A água que alimentava a bica vinha de uma nascente longe das vistas e das canelas. Corria por um córrego fino que atravessava muitas terras e chegava a casa pelo alto ao longo da alameda das mangueiras. Ao passar por ali a menina ouvia o burburinho suave da água cumprindo sua sina. Com a curiosidade aguçada, por algumas vezes a menina subira o pequeno aclive para acompanhar o ritmo do córrego e quem sabe descobrir algo novo. Na primeira dessas incursões algo não muito agradável se revelou: ficou verdadeiramente chocada quando deu de cara com frutas e folhas apodrecidas no fundo e beiras do córrego, se diluindo tomadas pelo limo e se entregando às águas que jorravam inocentes lá na porta da cozinha e que era usada para tudo e por todos sem indagações.

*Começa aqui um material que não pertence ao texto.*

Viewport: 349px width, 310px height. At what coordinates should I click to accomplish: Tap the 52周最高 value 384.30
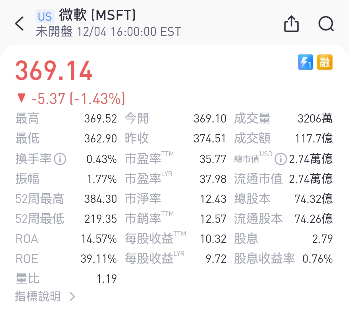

Para a menina foram necessárias várias vistorias ao longo do córrego para que o fato de ver somente frutas e folhas se desmanchando na água se tornasse aceitável. Com sede e diante da bica, não restava muito a fazer: enchia as mãos em conchas com o líquido azul e geladinho e levava à boca. Simplesmente procurava não pensar na água resvalando na decomposição da natureza. Procurava acreditar que nas mãos ela se tornara doce e pura.
Um comentário:
Eu estava contando para Bia nossas brincadeiras na pedreira e na lagoa. Fiquei pensando em como a pedreira me parecia enorme e como a lagoa era funda e grande. Não sei... mas também pensei que as frutas do quintal eram mais doces, as árvores, maiores, os passarinhos mais coloridos. Sabe, pode acreditas, tivemos uma boa infância. Beijo.